Sunday share tips: Intercontinental Hotels, Reckitt Benckiser, EasyJet
(ShareCast News) - Investors in Intercontinental Hotels Group should mull whether to book profits, suggested the Sunday Times' Inside the City column.
Some analysts forecast US hotel sales, half of IHG's group turnover, will shrink next year, while the rise of Airbnb continues to pose a threat to its Holiday Inn and Crowne Plaza hotel brands, with other analysts querying whether the shares are worth 21 times earnings and a lack of boardroom ideas to boost profits if the market turns.
Since last June's low of just over 2770p, the stock has added more than 44% to top 4,000p for most of this year. The attraction has been the FTSE 100 group's strong greenback exposure and a generous recent history of dividends as the hotel owner sold off its grand hotels in Hong Kong, Paris and London and became more of a hotel manager to limit is capital expenditure. Chief executive Richard Solomons booked out in August after six years at the top, with chief operating officer Keith Barr given the tough job of replacing him as the company announced a 0.4% fall in revenue per available room in the US for the second quarter.
EasyJet shares were a 'buy' for Midas in the Mail on Sunday in the wake of recent collapse of Monarch and pilot troubles and subsequent mass flight cancellations for budget rival Ryanair. Seen as a nicer alternative than its Dublin-based peer, Easyjet's is in a great place to capitalise on the current situation, with Monarch's departure reducing the need for others to continue their recent price cutting.
EasyJet last month made a bid for up to 30 planes from Air Berlin's short-haul business after the German carrier went into insolvency, which is predicated to lift profits by 10%, with a similar option a possibility with Monarch. This risks adding more debt amid a rising cost environment. Other risks are new entrants such as Wizz Air and Norwegian, which could take the place of Monarch, while recent travel trends have seen a holidaymakers abandoning overseas holiday plans due to the weak pound. There have also been suggestions that consumers could give budget airlines the cold shoulder in favour of higher cost carriers perceived as a safer pair of hands.
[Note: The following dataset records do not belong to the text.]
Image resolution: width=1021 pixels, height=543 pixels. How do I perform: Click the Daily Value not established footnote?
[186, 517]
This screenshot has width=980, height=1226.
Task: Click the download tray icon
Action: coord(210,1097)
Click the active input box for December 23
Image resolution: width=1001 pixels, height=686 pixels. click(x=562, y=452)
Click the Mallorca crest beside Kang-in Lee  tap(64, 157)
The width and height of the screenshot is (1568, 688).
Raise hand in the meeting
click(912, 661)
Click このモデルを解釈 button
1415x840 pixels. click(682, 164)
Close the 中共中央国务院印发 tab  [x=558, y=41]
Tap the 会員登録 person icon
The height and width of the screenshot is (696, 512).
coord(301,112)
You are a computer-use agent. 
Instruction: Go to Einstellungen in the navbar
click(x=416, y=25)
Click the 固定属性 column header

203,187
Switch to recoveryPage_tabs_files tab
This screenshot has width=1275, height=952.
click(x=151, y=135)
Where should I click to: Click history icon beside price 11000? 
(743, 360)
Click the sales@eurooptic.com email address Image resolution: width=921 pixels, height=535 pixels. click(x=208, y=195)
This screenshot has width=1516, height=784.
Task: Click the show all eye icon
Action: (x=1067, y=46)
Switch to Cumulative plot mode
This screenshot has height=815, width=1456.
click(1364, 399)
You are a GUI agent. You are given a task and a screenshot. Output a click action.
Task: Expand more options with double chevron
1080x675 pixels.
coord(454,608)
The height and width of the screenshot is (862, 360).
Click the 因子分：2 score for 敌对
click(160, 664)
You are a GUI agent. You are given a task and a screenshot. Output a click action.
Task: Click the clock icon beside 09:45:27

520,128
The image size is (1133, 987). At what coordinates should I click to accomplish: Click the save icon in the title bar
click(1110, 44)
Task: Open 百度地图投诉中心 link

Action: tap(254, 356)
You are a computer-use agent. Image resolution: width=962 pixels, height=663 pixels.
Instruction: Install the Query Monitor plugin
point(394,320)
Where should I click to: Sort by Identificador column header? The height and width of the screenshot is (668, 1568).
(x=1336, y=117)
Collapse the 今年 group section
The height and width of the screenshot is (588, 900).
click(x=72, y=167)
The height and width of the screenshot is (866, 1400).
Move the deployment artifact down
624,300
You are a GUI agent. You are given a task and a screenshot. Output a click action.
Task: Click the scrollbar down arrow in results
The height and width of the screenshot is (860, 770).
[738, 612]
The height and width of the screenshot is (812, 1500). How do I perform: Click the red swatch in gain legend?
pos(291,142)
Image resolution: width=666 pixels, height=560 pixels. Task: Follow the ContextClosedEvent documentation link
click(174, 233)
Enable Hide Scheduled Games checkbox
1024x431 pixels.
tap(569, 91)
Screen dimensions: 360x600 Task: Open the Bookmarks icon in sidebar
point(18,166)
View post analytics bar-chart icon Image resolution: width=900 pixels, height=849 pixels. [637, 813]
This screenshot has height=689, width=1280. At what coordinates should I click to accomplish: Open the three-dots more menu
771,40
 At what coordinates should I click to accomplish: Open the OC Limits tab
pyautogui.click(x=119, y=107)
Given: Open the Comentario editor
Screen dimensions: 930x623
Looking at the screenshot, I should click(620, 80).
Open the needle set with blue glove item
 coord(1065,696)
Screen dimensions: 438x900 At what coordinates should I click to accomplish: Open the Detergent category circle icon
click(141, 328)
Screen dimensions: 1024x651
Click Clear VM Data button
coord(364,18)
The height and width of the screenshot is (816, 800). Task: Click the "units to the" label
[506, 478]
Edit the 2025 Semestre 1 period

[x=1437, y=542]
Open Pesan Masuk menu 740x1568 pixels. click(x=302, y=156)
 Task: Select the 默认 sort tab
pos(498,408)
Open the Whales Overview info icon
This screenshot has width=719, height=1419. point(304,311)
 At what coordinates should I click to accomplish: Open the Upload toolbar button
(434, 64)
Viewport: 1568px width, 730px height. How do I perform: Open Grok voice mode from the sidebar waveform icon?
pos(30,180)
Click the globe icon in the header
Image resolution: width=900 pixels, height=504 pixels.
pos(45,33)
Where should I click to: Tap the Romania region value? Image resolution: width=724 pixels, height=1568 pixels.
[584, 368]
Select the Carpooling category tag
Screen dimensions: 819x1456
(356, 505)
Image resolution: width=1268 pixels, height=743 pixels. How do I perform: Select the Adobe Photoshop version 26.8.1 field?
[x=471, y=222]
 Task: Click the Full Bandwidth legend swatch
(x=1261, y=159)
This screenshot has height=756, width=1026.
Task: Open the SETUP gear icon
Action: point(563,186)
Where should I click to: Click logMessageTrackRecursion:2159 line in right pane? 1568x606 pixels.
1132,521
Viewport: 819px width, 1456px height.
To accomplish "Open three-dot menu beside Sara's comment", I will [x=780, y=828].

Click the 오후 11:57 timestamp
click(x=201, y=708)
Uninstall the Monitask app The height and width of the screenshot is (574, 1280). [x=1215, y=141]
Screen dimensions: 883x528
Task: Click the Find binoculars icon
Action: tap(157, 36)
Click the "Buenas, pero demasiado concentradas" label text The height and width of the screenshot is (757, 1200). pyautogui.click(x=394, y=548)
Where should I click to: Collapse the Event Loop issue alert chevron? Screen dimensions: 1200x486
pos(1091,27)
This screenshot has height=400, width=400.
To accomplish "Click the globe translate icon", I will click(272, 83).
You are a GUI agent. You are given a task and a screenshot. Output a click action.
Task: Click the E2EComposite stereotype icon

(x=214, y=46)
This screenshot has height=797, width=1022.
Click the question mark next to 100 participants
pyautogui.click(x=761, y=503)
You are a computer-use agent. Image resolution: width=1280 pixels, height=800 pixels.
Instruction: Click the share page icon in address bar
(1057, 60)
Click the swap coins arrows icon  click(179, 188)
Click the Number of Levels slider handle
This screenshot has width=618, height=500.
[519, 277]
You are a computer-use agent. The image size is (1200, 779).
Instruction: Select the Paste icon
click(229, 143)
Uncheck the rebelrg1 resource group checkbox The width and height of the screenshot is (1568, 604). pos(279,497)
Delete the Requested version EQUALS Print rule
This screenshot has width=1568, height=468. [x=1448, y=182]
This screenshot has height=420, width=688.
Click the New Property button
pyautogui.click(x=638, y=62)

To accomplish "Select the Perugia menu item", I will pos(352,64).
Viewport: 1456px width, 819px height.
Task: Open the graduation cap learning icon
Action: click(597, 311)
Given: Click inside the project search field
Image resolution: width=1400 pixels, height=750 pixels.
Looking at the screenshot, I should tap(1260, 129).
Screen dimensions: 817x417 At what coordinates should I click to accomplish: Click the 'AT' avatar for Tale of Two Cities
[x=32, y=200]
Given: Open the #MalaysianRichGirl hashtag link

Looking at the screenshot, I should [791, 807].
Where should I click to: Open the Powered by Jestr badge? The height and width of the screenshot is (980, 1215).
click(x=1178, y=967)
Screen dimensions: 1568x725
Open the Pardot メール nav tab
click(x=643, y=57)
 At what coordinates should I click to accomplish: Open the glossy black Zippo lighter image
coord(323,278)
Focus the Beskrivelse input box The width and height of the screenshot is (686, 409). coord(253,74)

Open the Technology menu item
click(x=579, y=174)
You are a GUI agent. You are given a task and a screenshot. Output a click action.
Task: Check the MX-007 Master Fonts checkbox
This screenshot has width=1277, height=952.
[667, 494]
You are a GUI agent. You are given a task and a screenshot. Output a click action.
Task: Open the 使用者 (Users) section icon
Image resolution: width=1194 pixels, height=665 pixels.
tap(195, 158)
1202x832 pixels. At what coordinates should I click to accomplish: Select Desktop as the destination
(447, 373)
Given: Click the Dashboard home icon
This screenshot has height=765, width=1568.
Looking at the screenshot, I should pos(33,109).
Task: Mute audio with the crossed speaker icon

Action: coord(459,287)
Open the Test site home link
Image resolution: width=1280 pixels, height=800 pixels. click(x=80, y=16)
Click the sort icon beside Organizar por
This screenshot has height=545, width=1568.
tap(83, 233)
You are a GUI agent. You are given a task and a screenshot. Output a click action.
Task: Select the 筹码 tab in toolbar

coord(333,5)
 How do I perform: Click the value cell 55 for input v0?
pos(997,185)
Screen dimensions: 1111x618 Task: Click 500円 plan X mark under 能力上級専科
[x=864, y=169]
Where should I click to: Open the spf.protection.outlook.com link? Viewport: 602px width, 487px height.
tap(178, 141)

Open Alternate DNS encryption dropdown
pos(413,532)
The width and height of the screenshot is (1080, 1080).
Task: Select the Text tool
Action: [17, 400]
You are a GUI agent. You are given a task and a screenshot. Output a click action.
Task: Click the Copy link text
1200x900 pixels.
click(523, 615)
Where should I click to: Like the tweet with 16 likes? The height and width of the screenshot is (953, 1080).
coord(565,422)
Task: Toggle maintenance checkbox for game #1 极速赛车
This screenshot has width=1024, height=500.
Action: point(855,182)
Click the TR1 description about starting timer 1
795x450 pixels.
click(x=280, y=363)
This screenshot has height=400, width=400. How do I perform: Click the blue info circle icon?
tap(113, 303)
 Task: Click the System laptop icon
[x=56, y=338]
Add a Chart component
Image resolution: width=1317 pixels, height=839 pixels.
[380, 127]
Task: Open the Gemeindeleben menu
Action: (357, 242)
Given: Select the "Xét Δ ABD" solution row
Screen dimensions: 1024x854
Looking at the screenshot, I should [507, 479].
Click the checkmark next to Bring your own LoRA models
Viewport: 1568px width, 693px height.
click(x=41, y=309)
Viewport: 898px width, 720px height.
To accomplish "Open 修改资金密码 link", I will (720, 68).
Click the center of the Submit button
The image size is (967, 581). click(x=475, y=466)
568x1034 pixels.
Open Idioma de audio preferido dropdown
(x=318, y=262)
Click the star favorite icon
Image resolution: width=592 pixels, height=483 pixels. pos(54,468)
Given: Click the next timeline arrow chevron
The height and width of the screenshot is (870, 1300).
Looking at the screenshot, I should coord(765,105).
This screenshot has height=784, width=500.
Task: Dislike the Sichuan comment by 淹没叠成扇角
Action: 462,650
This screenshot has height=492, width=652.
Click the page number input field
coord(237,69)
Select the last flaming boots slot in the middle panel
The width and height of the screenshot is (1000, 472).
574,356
Share in Reckitt Benckiser Group are one to 'avoid' for now, said Questor in the Sunday Telegraph. Shares in the consumer health and hygiene goods group, which owns a diverse range of brands including Nurofen painkillers, Durex condoms, Dettol antiseptic, and Scholl foot care products, are trading on a forward p/e ratio of 18. The company has long-term potential but this does not feel like the right time to buy.
Chairman Adrian Bellamy hit twenty years as a board member of the group, which is a milestone that non-executives are never meant to reach. Reckitt has chosen Chris Sinclair to be its next chairman after Bellamy decided he will retire from the role next year at the 2018 annual shareholder meeting. Sinclair, who has served on the board since 2015, is former president and CEO of PepsiCo's food and beverage division, and more recently was chairman and CEO of toy-maker Mattel, and held executive chairman roles at Scandent Holdings and Cambridge Solutions. Under Bellamy the company has grown to become a corporate superpower and "there is a suspicion that Reckitt's best years could be behind it".